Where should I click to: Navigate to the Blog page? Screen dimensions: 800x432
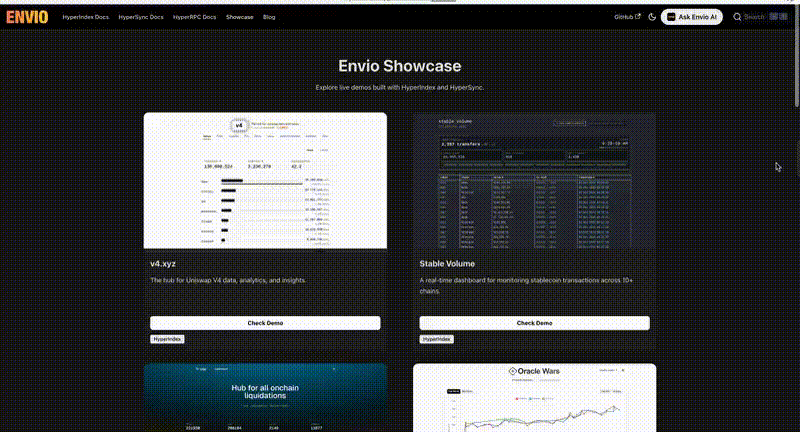tap(270, 18)
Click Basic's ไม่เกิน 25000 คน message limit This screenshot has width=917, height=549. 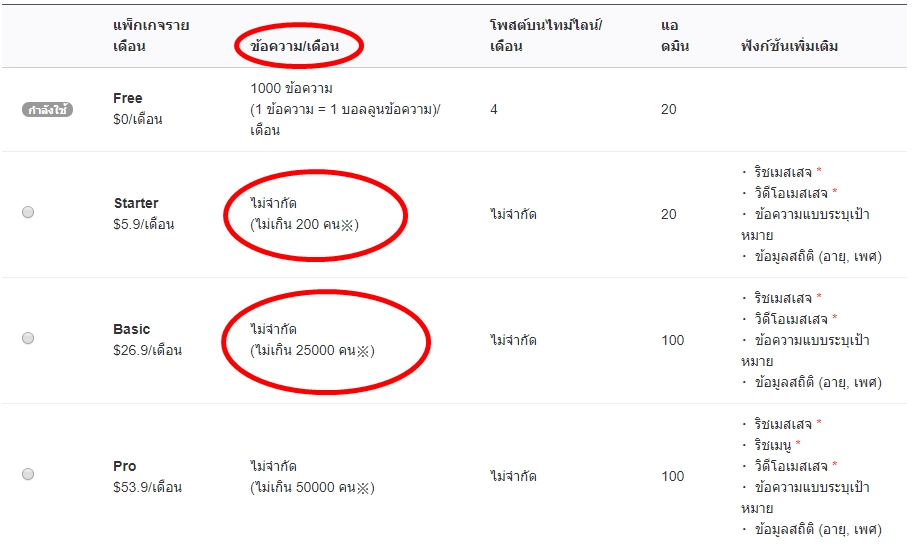[x=311, y=350]
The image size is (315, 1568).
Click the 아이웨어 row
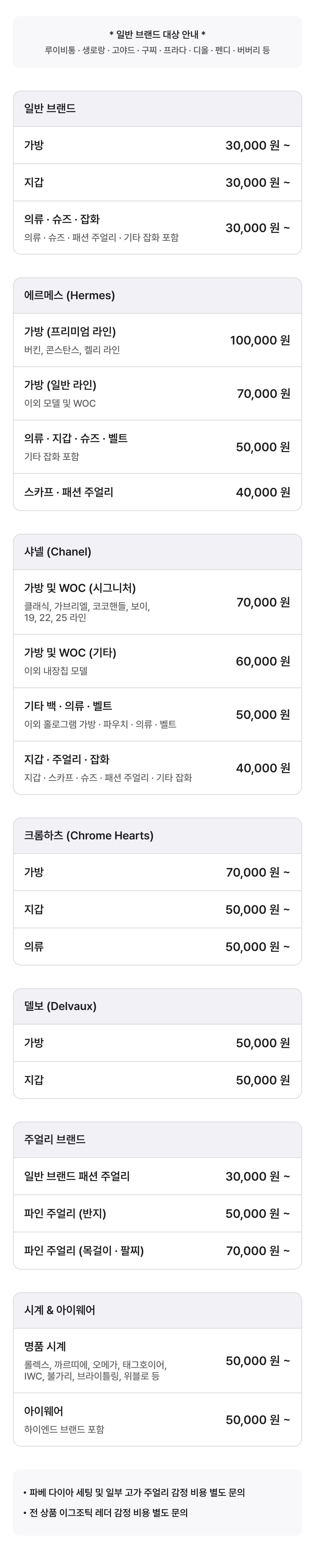(158, 1419)
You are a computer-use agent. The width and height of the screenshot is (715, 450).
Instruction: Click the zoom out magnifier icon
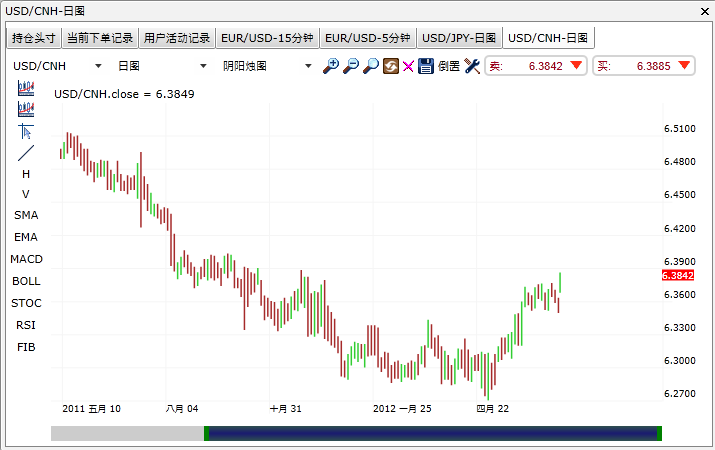click(351, 66)
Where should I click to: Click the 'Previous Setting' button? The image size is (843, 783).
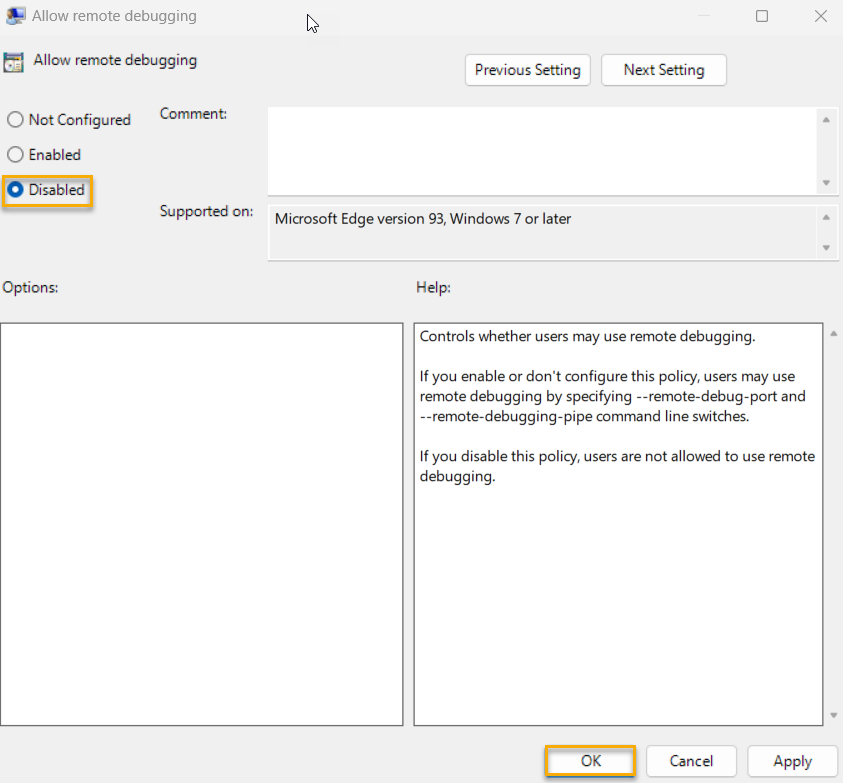pos(527,70)
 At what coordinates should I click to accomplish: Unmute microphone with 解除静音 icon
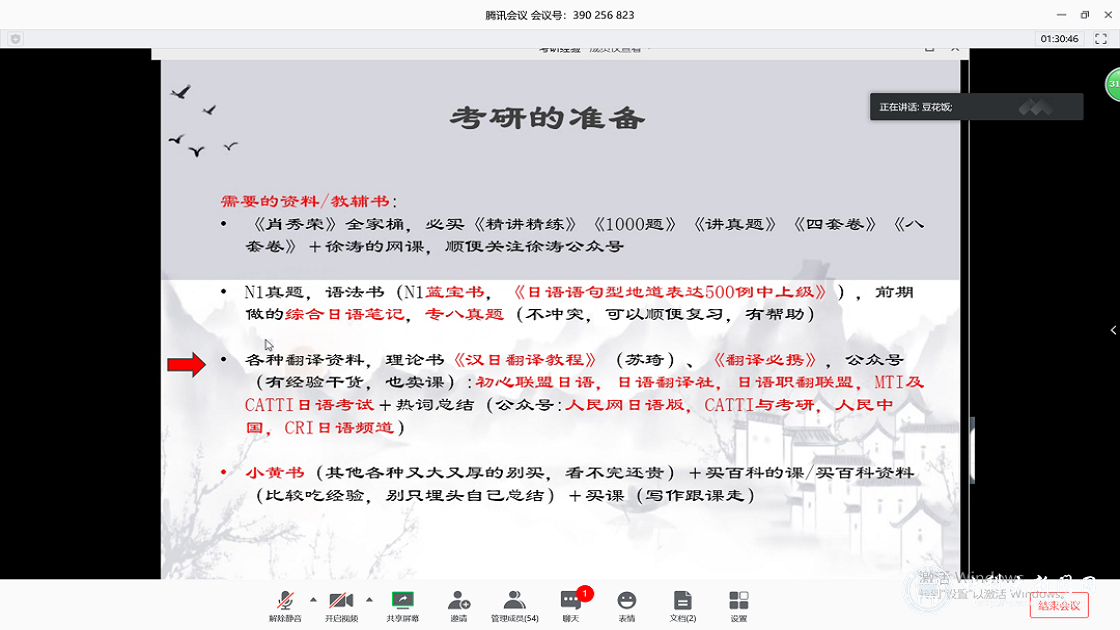coord(285,604)
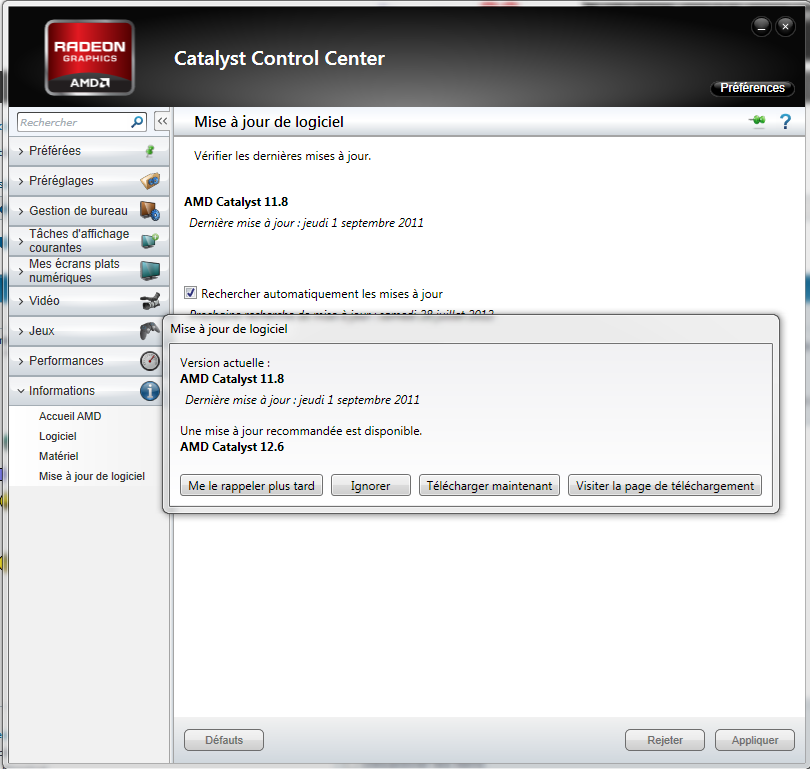Viewport: 810px width, 769px height.
Task: Click the Jeux gamepad icon
Action: pyautogui.click(x=150, y=331)
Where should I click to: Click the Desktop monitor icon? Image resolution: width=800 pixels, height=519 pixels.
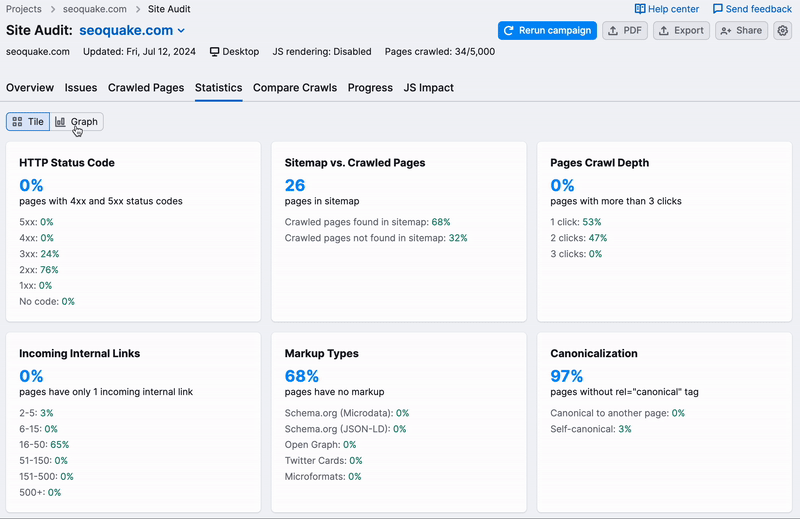point(215,52)
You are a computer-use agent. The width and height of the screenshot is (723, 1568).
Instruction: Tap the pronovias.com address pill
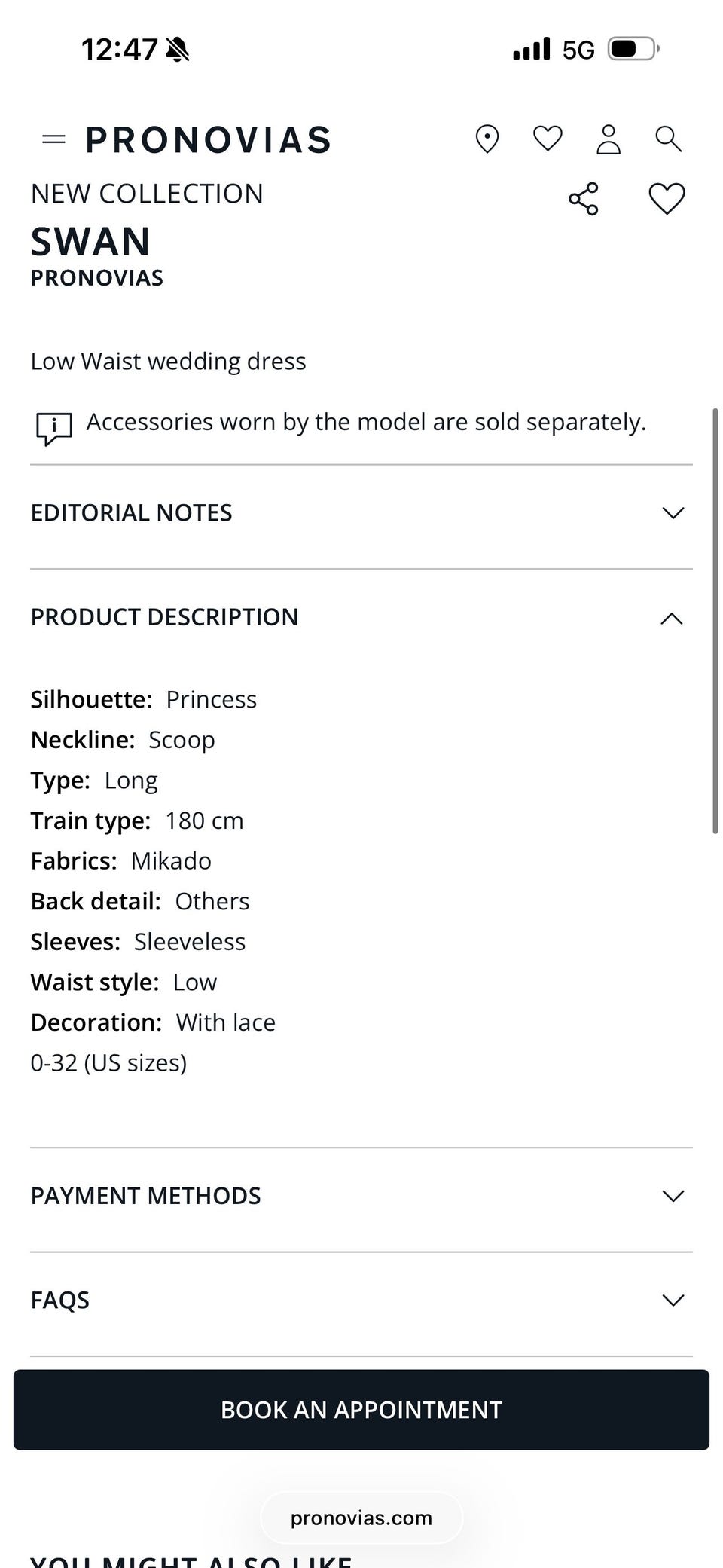coord(362,1518)
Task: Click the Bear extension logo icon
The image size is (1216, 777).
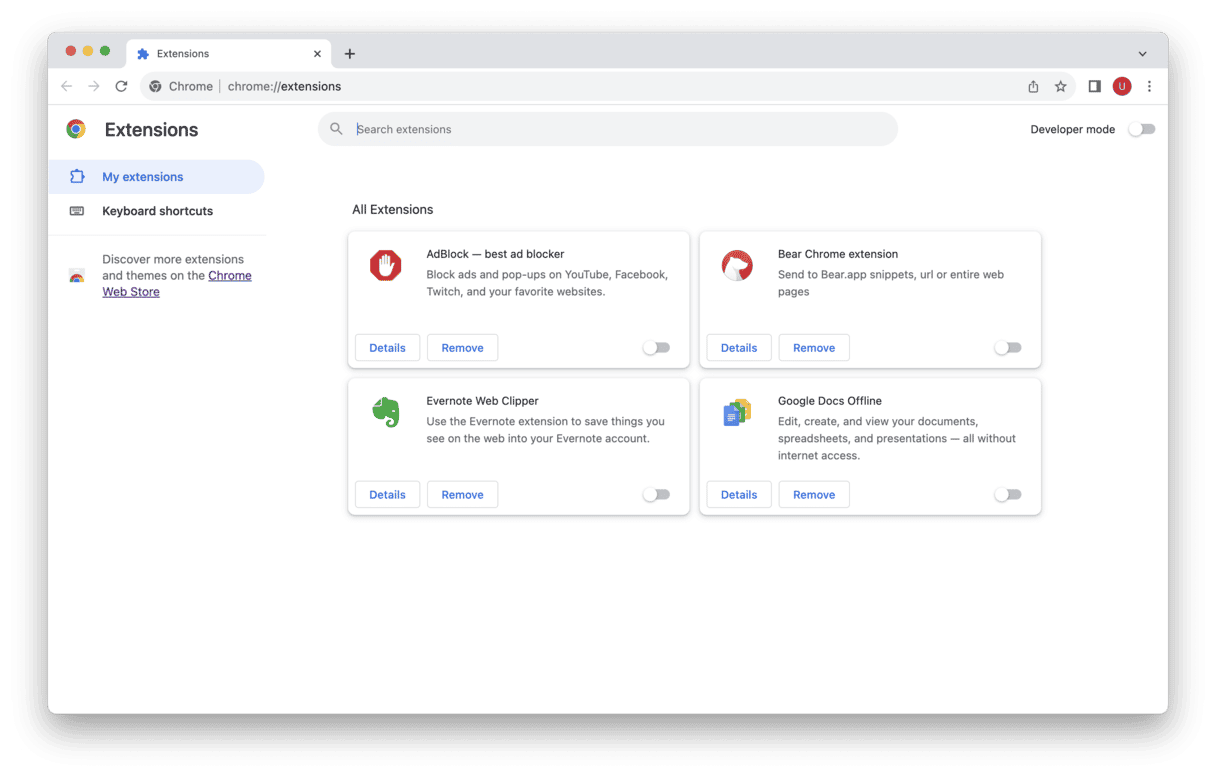Action: coord(737,265)
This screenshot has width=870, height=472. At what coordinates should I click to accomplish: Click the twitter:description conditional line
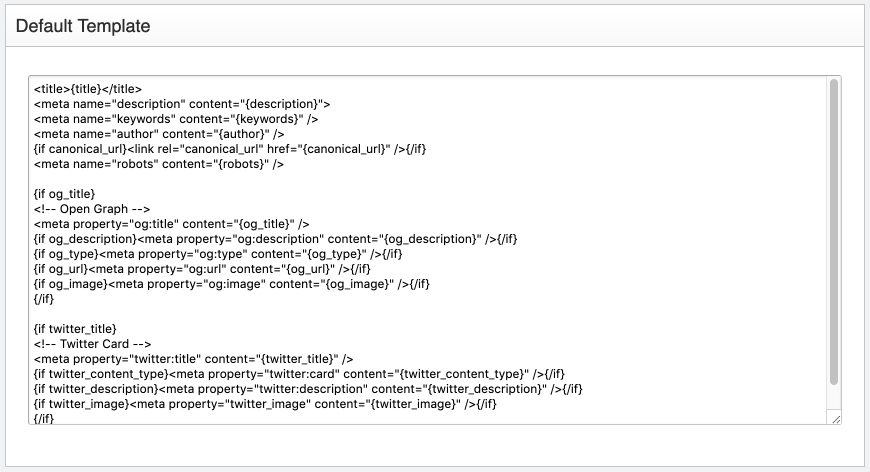point(308,388)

···

- [YOUR TASK] The answer is the number of lines in the preceding material that hold "computer"; write that number and nothing else.

- [WRITTEN SOLUTION] 2